Switstack moka Terminal (SmT) for Contactless
Switstack moka Terminal is a tool that comes with moka to perform transactions in the scope of certification activities. It helps developers to realize specific tests, and debug EMV Level 2 flows using traces.
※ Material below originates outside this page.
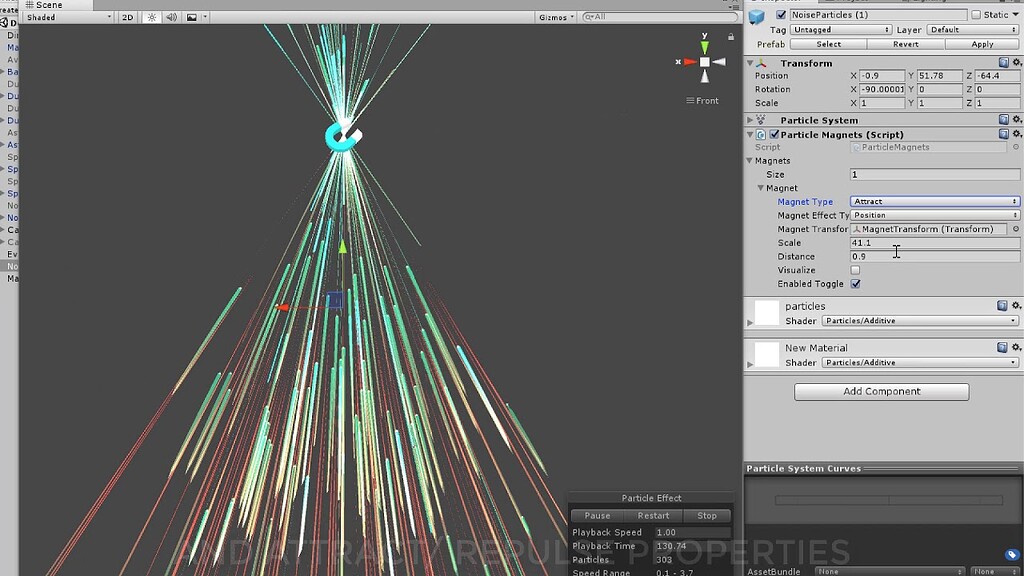Viewport: 1024px width, 576px height.
Task: Click the Particle Magnets script help book icon
Action: pos(1003,134)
Using a simple Command Line Interface (CLI), it is possible to trace moka very rapidly using either a PCSC reader (PCSC mode) or virtual cards (VEP-L mode).
Info
Running options are:
-h: displays help -c: specifies virtual card -f: specifies config -t: specifies trd -k: specifies cakeys -r: specifies revocations -i: specifies issuer response -m: specifies transaction mode (ct or cl) -s: specifies contact kernel ics -n: specifies number of transactions to run in row (ct only) -p: specifies test pin values -v: displays version
Moka generates different traces to help investigating outcomes.
Info
Type of traces:
[DBG]:display miscellaneous traces [SPC]: displays a reference to EMV Level 2 specification [CERT]: displays information required to valide a certification test [ERR]: displays errors [WRN]: displays warnings
Switstack moka Terminal implements a basic EMV Level 3 logic required to certify EMV Level 2 kernels (contact and contactless). This example presents some API calls demonstrating the integration of moka. It is a very simple sequence in regards to acquirer host connection management but it covers key calls to perfrom card processing. Note that there is no specific API for a specific payment brand. The code is presented from top-down perspective. Pre-condition to these calls: moka has been set with all combinations, cakeys, revocation certificates.
Info
Code below is an extraction of the SmT used to qualified the contactless kernels. Going online consists in getting an emulating issuer response.
/**
* @brief Main entry point to perform a contactless payment.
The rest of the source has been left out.